Philadelphia Federal Reserve Bank President Charles Plosser on Wednesday said more interest rate increases may be needed to keep price rises in check as the economy resumes growth.
“With growth prospects of the economy improving, there is some risk that we may not see a return to price stability unless monetary conditions are further tightened,” Plosser said in a speech on the economic outlook.
The Fed kept benchmark interest rates unchanged last week for a fifth straight meeting after 17 consecutive rate hikes that ended last June.
Plosser, known as one of the more hawkish Fed policy-makers, is not a voting member of the rate-setting Federal Open Market Committee this year. He will have his first vote in 2008.
Speaking to reporters after his speech, Plosser said he hoped that core inflation would come down below 2 percent this year, but was not sure if it would.
Core inflation remaining above 2 percent in 2007 “would be discouraging,” he said. “That is our concern. I hope it’s not.”
Policy-makers have said they are comfortable with 1 percent to 2 percent for the price index for core personal consumption expenditures (PCE), which excludes volatile energy and food costs. Core PCE rose 2.2 percent in December from year-ago levels.

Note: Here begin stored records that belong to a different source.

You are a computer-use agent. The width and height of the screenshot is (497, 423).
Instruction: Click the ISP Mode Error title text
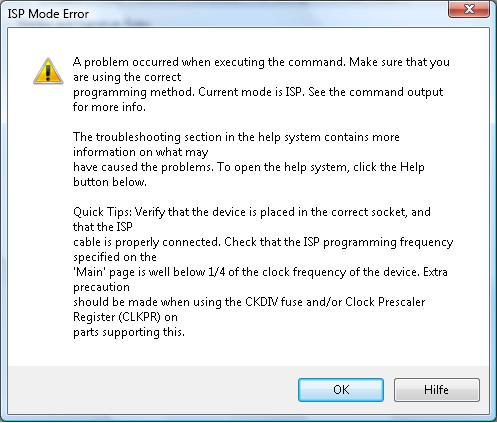point(48,14)
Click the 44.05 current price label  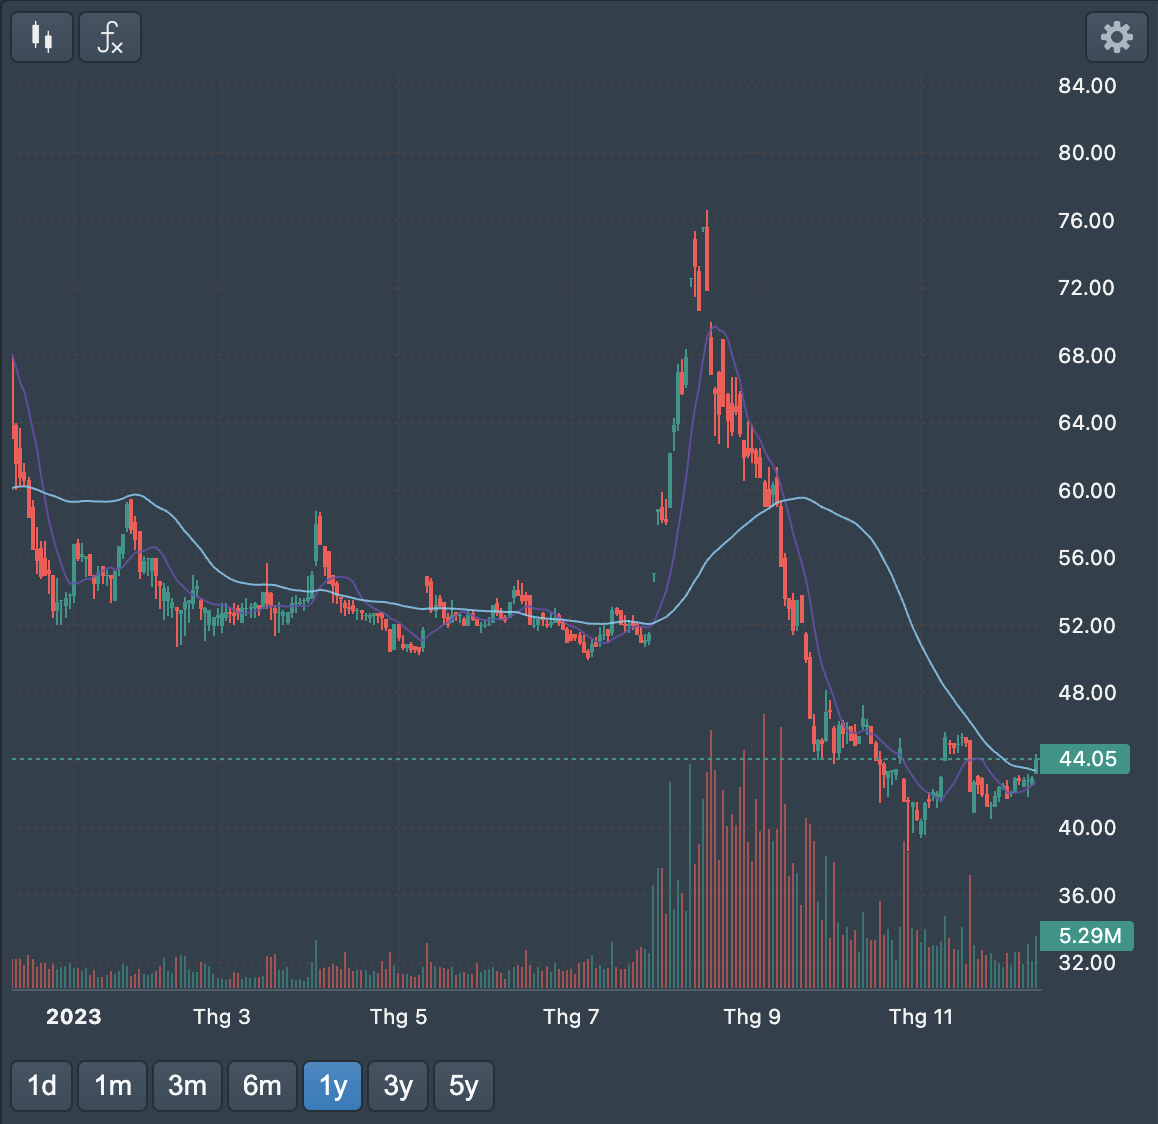tap(1086, 759)
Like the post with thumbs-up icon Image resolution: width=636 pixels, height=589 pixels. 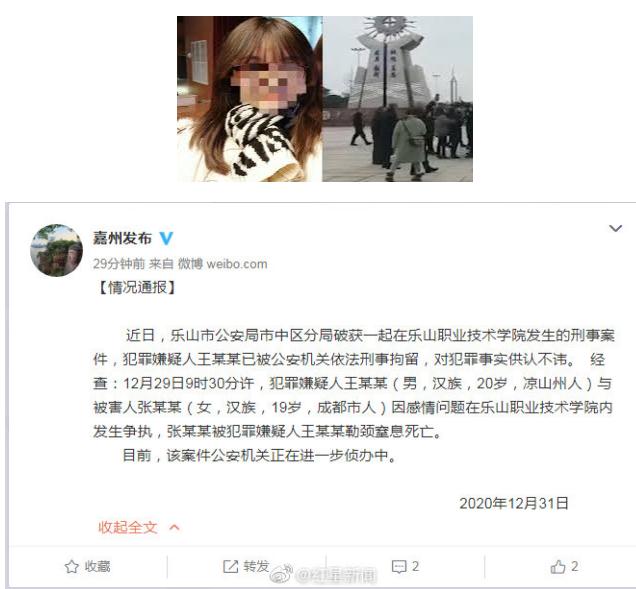558,566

In his speech, Plosser said inflation remains his primary concern in 2007, and that a recent tapering off of price rises may be the temporary effect of declines in oil prices.
“While I think it is possible that the recent moderation of inflation will continue ... I believe it is too soon to declare victory,” he said, noting that many forecasters do not expect inflation to decline much over the next year or two.

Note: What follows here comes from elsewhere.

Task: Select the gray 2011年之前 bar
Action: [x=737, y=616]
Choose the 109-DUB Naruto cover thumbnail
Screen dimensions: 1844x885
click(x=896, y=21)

But Plosser said he did not see the recent strength in wage gains as necessarily inflationary.
“The important point is that increases in wages matched by productivity gains are not indicative of any inflationary pressure,” he said.
Stronger-than-expected fourth-quarter productivity data released on Wednesday were encouraging, although the numbers “bounced around a lot,” Plosser said after the data was released.
Even when taking into account weaker figures from previous quarters, “productivity is growing pretty strongly,” he said.
U.S. productivity, which measures workers’ output per hour, gained a stronger-than-expected 3.0 percent annual rate in the fourth quarter from a revised 0.1 percent third-quarter decline.
The rise in productivity helped moderate unit labor costs, which is a gauge of profit and inflation pressures that takes into account the pay and worker hours behind output. Unit labor costs grew at a 1.7 percent annual rate in the fourth quarter, compared with a 3.2 percent rise in the previous three months.
Plosser reiterated his expectations that the economy would grow about 3 percent this year, and that would hold the unemployment rate “just below 5 percent.”
“My best guess is the economy will continue to perform well in 2007,” he said.
The housing sector slump remained a source of uncertainty for the economic outlook, but there were signs of stabilization, he said.
Any spillover effect from the housing slump — either from a downturn in the sector or a decline in the so-called “wealth effect” — has not materialized and was unlikely to do so, Plosser said.
Strength in consumer spending stemming from more jobs and higher wages and improvements in the U.S. trade balance will help buoy the economy, he said.